How sweet the sound

David Harper

When you think of the big-name bands of the past, there is often something unquantifiable in their name that helps them become instantly memorable. Would The Beatles have been as popular if they were The Beetles? Would Pearl Jam be as well-loved 20 years later if the band was still called Mookie Blaylock?

It's a question Carlyle Watt likely can't answer for you. As the lead singer of Anchorage's The Super Saturated Sugar Strings, though, he can speak volumes about unique band names and how they come about.

One night at Tap Root, the band -- then known as The Skillet Lickers -- was about to perform when the manager of the restaurant received a call from someone claiming they would sue if the band goes on because another group in California had already trademarked the name.

After some furious brainstorming, the band went on stage with the current name, assured by everyone's favorite search engine that they were safe from litigation.

"We did a quick Google search of 'super saturated sugar strings,' and the only thing that came up was the recipe for rock candy," Watt said.

With a name like that, it'd be easy to be remembered for the moniker instead of the music, but The Super Saturated Sugar Strings are a solid band about to drop a memorable first album, "Harmonic Toast."

The band will play a couple CD release shows, with the second being a special performance at the UAA Recital Hall. The show will open with "Harmonic Toast" producer and local music lynchpin Evan Phillips, while the Sugar Strings' set will feature a bevy of guest musicians, a backup choir and even an organized dance routine.

"Our music inspires some interpretive dance from time to time, so the UAA Flight Crew was a fantastic idea!" Watt said. "They are going to choreograph some routines to some of the songs."

Even with the entire spectacle associated with the show, the real reason to attend is to catch the sounds from "Toast."

The album layers piano, cello, fiddle, guitar and a wide array of percussion instruments into a marriage of the Gothic Americana sound of frequent Anchorage visitor Murder by Death, the Balkan punk of Gogol Bordello and even hints of Ennio Morricone's Spaghetti Western soundtracks on standout track "Romaypohe."

But when asked about their influences, Watt noted that the band didn't start listening to Murder by Death until the Sugar Strings cellist Theresa Taylor saw them at Tap Root this past summer. "I'm sure the next album will probably be influenced by them a little more as a whole," said Watt.

This summer, the band aims to take its show on the road with a string of dates in Washington, Idaho, Colorado and beyond, hopefully funded by a successful online Kickstarter campaign with the goal of raising $7,000 by May 20.
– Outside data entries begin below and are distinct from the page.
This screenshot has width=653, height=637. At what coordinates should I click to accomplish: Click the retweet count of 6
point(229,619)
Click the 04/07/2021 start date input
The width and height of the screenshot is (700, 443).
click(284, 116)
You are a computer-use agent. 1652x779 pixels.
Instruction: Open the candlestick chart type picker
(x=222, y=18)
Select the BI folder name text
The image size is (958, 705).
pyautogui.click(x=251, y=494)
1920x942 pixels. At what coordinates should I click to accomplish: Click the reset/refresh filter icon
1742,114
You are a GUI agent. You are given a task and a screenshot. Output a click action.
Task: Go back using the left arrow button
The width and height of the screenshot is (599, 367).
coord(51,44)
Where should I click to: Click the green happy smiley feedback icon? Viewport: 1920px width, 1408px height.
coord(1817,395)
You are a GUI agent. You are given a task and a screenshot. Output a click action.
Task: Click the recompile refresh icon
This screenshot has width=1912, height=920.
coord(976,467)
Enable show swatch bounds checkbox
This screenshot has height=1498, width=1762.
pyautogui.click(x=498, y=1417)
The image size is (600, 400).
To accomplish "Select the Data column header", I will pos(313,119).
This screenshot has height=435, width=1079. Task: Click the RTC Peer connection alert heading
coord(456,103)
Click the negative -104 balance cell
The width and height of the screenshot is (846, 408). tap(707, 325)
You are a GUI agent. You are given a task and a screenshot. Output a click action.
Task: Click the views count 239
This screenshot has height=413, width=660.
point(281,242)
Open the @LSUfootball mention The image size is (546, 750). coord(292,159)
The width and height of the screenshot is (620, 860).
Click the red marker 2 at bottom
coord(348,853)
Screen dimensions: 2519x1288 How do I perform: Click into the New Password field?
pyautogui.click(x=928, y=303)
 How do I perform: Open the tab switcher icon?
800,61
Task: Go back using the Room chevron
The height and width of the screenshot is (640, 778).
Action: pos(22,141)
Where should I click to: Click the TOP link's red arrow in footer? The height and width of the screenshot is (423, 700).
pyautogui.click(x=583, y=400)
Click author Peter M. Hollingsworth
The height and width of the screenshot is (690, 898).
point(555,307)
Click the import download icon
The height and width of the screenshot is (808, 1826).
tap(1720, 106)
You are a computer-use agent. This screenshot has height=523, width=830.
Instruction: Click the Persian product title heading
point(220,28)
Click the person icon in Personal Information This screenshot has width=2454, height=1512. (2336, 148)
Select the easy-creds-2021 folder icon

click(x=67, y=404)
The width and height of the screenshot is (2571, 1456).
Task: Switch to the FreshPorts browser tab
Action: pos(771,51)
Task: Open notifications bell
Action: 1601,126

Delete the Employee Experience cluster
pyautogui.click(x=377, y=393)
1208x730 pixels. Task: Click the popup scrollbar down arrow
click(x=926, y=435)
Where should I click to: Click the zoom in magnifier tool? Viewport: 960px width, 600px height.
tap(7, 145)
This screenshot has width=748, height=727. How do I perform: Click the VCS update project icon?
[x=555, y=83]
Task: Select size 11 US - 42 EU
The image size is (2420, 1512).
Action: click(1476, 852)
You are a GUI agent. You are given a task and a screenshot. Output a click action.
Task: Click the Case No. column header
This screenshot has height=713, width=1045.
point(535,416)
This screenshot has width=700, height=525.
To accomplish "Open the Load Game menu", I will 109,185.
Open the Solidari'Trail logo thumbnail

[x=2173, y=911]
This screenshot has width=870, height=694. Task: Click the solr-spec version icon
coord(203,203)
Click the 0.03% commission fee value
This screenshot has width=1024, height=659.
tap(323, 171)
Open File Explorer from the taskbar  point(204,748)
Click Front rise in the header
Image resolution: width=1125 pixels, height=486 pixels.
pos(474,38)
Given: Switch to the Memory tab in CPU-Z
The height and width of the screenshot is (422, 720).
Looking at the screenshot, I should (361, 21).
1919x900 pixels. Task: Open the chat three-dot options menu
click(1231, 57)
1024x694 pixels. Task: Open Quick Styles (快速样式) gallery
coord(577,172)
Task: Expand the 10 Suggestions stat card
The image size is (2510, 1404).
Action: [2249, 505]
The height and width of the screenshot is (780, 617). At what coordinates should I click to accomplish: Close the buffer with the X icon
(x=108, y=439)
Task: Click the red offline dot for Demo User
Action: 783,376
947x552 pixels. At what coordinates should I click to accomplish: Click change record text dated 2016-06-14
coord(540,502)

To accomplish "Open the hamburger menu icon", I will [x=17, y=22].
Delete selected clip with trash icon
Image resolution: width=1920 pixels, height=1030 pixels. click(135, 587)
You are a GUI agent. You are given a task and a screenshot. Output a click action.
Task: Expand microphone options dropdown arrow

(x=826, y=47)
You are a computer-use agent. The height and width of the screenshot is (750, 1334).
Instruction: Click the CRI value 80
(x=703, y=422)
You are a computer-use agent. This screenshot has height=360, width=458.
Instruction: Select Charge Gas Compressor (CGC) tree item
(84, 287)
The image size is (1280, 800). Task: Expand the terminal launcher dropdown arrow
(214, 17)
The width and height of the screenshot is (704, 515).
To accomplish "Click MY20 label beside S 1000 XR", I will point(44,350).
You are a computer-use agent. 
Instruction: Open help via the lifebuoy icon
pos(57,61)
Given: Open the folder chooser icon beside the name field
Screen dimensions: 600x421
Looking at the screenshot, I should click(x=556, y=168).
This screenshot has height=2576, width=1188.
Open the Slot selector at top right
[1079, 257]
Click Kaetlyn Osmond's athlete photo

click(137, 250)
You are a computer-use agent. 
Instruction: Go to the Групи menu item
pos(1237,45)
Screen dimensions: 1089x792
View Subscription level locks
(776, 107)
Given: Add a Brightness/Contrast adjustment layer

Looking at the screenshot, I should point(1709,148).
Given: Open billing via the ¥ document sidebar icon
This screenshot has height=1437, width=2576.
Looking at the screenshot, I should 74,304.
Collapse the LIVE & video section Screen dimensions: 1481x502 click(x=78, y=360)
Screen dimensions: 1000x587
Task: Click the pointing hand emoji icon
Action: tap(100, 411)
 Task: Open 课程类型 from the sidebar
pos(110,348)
As a relatively new band based in Alaska, Watt said that the crowd-sourcing is needed to make the trip happen.

"This tour is going to be a real do-it-yourselfer. We are booking all of the shows on our own," Watt said. "This being our first time on the road, we have no reputation in the cities we are traveling to."

Kickstarter is an all or nothing fundraising site, so the contributions have to reach the $7,000 goal for the band to receive any of that money, and the group offers some creative and hilarious rewards as incentive (including the band recording an original song based on a concept you create or leaving a custom answering machine recording for you).

And if the band meets that mark, it'll lean on the interactive shows that have garnered a local following to do the same on the road.

"We really love playing live more than anything," Watt said, before adding, "I guess people in the audience feed off of that energy, because the emotion they are displaying is the same that we are putting out."